A beautiful example of an early, last-year model Schwinn Varsity Tourist in campus green. Frame stamped Nov ‘68 with all ‘69 components.


----------



## GTs58

I really doubt there's another one nicer than that.


----------



## morton

As they used to say in the 60's...........groovey!


----------



## Sven

*Man....That's one sweet ride!*


----------



## rollfaster

Almost looks to be in NOS condition, beautiful example!!


----------



## Eric Amlie

Amazing time capsule!
That's the right setup for a tourist style bike. I have a '65 Varsity tourist, and the downtube shifters are just too far of a reach down from the upright seating position.


----------



## stoney

bikepaulie said:


> A beautiful example of an early, last-year model Schwinn Varsity Tourist in campus green.
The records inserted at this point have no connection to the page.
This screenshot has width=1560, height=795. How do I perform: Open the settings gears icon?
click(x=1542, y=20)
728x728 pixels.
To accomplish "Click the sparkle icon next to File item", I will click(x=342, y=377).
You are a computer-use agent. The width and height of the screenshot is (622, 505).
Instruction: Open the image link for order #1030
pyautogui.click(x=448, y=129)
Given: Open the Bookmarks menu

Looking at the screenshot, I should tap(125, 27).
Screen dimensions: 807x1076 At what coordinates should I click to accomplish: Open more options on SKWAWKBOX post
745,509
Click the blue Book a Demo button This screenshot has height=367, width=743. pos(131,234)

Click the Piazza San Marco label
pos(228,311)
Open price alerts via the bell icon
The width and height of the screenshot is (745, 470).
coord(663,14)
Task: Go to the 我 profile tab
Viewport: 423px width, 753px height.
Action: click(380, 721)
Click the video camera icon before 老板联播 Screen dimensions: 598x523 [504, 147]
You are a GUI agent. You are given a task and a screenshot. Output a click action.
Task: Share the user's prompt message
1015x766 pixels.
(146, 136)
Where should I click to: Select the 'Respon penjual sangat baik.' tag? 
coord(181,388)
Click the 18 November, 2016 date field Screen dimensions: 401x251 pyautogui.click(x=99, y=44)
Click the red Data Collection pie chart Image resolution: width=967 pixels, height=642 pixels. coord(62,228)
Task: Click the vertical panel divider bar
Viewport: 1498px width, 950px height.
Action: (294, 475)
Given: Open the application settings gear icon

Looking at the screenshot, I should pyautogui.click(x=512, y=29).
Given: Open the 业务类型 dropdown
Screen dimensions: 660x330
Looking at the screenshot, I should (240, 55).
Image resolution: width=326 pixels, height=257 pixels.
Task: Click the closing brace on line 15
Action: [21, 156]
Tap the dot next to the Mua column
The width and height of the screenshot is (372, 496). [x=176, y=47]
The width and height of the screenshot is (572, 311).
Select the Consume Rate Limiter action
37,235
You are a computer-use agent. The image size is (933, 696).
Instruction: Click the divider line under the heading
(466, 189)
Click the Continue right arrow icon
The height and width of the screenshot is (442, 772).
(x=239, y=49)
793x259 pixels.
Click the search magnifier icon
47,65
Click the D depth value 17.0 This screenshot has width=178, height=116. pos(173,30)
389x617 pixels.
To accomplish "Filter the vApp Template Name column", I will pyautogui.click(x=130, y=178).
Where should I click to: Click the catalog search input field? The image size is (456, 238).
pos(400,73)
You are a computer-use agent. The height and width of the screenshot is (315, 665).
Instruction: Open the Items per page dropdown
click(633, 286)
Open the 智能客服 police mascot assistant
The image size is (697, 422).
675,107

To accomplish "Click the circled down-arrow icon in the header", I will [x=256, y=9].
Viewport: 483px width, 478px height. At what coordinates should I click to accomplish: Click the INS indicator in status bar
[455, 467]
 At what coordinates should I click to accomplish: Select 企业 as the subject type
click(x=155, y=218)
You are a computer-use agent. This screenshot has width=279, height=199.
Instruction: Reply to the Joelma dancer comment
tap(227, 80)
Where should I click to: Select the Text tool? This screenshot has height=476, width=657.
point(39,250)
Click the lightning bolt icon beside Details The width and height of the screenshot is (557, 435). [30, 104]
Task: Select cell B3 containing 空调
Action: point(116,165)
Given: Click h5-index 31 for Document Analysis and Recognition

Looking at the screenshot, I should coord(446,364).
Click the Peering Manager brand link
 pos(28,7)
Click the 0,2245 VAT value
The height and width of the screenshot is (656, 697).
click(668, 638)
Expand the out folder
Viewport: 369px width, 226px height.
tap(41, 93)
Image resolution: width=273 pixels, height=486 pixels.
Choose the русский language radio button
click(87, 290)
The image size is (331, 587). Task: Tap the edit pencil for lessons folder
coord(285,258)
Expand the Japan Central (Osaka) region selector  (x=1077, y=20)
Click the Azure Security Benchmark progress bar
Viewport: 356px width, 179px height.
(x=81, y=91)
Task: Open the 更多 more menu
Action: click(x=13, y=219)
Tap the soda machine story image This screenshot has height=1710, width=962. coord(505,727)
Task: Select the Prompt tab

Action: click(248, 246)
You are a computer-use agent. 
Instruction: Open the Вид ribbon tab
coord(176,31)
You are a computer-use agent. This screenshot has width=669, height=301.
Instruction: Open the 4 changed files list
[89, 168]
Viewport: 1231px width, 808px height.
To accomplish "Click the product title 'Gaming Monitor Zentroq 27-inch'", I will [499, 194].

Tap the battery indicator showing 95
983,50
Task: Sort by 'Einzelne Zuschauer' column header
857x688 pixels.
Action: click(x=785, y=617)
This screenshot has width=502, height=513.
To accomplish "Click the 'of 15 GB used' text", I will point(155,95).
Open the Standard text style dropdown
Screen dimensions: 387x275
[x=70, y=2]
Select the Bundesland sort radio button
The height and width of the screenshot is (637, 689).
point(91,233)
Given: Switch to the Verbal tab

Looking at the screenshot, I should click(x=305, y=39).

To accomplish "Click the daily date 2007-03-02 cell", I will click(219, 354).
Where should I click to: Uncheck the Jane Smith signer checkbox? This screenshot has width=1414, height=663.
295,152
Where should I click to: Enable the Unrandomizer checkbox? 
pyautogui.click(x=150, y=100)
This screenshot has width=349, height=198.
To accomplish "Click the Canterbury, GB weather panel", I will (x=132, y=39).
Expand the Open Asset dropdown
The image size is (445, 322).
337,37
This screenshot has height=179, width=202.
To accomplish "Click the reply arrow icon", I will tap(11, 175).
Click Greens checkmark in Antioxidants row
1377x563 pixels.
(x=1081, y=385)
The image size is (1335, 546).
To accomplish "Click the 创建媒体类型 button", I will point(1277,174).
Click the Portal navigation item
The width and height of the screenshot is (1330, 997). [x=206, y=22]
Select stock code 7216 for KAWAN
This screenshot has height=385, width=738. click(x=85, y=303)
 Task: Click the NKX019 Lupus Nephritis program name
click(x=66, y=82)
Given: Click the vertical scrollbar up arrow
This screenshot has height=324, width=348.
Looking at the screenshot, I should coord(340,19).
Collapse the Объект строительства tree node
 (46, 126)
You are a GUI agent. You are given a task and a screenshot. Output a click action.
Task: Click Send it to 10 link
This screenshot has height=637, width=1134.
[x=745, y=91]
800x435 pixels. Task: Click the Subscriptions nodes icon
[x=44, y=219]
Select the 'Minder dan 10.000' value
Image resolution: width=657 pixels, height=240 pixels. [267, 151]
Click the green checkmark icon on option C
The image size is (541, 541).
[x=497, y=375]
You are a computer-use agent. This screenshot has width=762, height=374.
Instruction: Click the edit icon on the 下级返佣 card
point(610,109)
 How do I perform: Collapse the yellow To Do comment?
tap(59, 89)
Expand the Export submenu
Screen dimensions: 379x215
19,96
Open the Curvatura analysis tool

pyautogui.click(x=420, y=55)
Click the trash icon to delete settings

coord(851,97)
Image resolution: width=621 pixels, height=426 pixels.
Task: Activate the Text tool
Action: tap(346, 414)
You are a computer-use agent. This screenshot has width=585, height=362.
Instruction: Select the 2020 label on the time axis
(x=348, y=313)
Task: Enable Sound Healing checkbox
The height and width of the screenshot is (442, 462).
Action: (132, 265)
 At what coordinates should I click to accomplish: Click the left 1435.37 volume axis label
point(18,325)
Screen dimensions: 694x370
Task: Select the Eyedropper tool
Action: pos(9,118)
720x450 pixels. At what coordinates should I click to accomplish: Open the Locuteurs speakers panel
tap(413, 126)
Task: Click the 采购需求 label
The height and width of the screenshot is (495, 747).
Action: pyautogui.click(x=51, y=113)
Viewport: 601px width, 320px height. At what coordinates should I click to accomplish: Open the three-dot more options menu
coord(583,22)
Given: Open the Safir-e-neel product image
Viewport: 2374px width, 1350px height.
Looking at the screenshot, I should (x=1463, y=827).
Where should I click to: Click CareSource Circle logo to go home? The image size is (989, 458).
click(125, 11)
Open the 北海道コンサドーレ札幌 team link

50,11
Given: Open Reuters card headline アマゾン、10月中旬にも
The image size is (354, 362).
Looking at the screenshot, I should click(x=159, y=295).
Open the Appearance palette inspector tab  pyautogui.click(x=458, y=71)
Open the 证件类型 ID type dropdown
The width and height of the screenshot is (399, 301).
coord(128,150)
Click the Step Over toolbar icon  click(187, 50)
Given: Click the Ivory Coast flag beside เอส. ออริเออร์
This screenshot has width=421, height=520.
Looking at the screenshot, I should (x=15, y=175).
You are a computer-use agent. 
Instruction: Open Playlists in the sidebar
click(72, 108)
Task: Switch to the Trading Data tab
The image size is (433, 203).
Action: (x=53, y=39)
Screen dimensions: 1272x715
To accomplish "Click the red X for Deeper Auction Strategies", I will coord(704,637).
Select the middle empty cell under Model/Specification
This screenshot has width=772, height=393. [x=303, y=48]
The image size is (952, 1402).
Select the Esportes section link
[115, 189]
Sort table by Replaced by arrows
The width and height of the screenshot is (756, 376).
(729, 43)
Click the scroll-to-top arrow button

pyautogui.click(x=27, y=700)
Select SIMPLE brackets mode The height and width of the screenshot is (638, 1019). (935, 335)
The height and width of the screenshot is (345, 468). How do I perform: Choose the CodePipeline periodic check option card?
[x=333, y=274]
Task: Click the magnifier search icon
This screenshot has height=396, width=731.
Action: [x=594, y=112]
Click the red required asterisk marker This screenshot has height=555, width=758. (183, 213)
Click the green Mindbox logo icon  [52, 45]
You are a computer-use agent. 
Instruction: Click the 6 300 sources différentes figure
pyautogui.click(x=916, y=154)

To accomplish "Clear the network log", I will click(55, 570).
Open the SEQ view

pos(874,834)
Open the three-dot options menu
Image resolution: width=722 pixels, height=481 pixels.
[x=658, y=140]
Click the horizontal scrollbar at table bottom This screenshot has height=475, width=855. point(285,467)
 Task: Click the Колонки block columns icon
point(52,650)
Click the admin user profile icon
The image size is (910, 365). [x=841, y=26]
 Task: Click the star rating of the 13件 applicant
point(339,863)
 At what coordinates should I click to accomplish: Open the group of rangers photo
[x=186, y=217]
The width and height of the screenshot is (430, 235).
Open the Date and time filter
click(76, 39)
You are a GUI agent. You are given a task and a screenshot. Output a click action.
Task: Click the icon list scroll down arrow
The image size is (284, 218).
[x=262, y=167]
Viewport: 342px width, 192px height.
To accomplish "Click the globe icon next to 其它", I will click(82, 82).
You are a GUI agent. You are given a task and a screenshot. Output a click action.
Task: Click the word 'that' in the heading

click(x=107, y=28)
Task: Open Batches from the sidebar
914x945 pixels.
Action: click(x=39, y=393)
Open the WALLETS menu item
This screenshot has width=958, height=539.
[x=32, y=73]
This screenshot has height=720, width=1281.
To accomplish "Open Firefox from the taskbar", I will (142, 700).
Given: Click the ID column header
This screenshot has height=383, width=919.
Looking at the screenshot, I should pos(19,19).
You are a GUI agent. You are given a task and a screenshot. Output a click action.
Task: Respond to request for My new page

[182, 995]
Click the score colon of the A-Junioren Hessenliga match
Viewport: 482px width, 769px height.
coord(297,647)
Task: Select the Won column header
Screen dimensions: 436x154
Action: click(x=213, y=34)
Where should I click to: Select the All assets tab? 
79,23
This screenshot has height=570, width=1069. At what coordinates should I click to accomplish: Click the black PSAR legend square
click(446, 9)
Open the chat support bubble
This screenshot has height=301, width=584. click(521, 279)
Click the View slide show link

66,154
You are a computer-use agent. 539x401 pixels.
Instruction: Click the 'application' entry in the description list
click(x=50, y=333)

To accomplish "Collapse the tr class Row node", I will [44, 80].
Frame stamped Nov ‘68 with all ‘69 components.
> 
> View attachment 829954
> 
> View attachment 829955
> 
> View attachment 829957
> 
> View attachment 829958
> 
> View attachment 829959




WOW, NOS maybe?


----------



## stingray66

There out there her ismy 72 green and my 75 chestnut


----------



## Sven

*This is my '73 "Tourist" clone.

 *


----------



## Oilit

I've always liked Suburbans because let's face it, they're more comfortable than the drop-bar "racing" bikes. What's worse is that Varsities and Continentals were too heavy for real racing, they were basically Suburbans in drag, pretending to be something they weren't. But the touring Varsity was an honest bike and it had more chrome than the Suburban ever had! @bikepaulie, that's a beautiful example! @stingray66, your bikes look very clean too! Did you do the modifications?


----------



## harpon

Hope I'm not being too repetitive-
Here's my first Schwinn - a campus green Varsity I bought in early '68.
When my sister snapped this photo,  both Martin Luther King and Bobby Kennedy were alive- in just a few months they were gone.  I was 14.


----------